Hi Mick. This is my first post and hence will be the only time I will go off topic, very briefly, to say thank you and your staff for providing a forum that encourages critical analysis and thinking on controversial subject matter.
Okie dokie, let's get started then!
Mick, I have scanned through the comment string looking for any mention of evidence of blood present at the scene and nothing insofar as I can tell has confirmed that an execution has even occurred in the video. I could not find any mention of this issue. However, I believe it is important that we highlight this component of the video as it does not appear anywhere at the end of the video. This is a critical piece of evidence that, in my opinion that has been overlooked. As such making any claim confirming or refuting the authenticity of this video is impossible at best without confirming that a violent crime has even occurred at all in this incident. Do we have any videos that actually show the scene after the presumed beheading that has occurred?
However, if we focused on the optical characterizations of this video that has been heavily debated here, it stands to reason that this video is in fact authentic. However, given that a claim has been made by the perp that the lives of these two gentlemen would be sacrificed, then it also stands to reason that without tangible evidence demonstrating that any execution has actually occurred, makes debunking or the authenticity or confirming it, impossible at best. Thoughts?
Because that's not the issue. The issue here is the claim that the shadows were wrong in the video with the two hostages. It was not a video of an execution.
We try to focus on a single claim of evidence per thread here. Please see:
My apologies. That was a gaf
My sincerest apologies. That was a gaffe on my part for not paying attention to the subject header and using poor judgement. Not the best first impression I understand. Yikes! But in all honesty, I apologize for that erroneous error.
Don't worry about it.
You can start a thread on the topic if you really want, but I would suggest having a bit more material than just that and doing a bit of research first, as just a question isn't really a good basis for a thread here.
Also keep in mind, we are dealing here with the violent deaths and repugnant murders of two men for political purposes (or at least the potential of that if you really doubt the reality of the act), so try to be respectful of that possibility at least.
I made the similar error on my first couple of posting attempts, but once you get into the site mindset, one claim per topic and the the like it soon becomes easy.
This is one video that I wish were fake.
We all do.
That was an interesting read.
I read all the talking, and I agree with Tyler, for some points.
Work in the field of brand awareness, and I shot a lot of commercials in various studios. I deal with post-production in particular, and many times I had to make keylights process.
I do not know if this video is a fake from dumb people, or is by Isis, but for real this video was shooted in studio.
The main factors are:
The sunlight comes from the sun. The sun is calculated as a infinite point of light, then the shadows should be parallel. But them converged in one point. it's a spotlight.
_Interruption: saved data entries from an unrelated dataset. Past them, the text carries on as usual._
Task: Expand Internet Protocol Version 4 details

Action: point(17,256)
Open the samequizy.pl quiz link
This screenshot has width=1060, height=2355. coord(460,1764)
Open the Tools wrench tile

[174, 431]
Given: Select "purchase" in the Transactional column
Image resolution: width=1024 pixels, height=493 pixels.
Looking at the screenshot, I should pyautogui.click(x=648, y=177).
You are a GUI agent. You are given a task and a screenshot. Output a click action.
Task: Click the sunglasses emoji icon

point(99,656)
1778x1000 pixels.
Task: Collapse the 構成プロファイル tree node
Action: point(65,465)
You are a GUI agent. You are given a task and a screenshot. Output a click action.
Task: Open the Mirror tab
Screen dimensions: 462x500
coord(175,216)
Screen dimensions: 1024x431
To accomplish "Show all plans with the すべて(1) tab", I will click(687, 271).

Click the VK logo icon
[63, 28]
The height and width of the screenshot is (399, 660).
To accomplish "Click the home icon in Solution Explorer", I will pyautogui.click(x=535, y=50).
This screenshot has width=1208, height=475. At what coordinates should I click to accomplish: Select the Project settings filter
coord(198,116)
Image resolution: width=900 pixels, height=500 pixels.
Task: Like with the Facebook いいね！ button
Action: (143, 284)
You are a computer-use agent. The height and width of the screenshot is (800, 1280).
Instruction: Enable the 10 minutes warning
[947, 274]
On a cloudy day as seen in the background, even at noon, the sunlight is diffused by the clouds. They works like a diffuser for sun light. but look at the shadows, are perfectly defined, even the outline of a knife at about a meter away.
Try yourself, on a cloudy day out with a pencil, and try to project the shadow on the ground. You will not see much than a blurred shadow.
The wind. Looks like there is a lot of wind, but the brush on the right is fixed for all time.
They don't converge, they are parallel. See the first post.
They are not in cloud, they are under direct sunlight.
Shadows cast by a point source not at effectively infinite distance will diverge, not converge.
And any convergence, correct me if I'm wrong, is merely the visual effect of foreshortening. No?
Just general perspective. The shadows converge like railway tracks "converge". They are parallel though.
It would be pretty hard to make shadows actually converge. You'd end up with multiple shadows.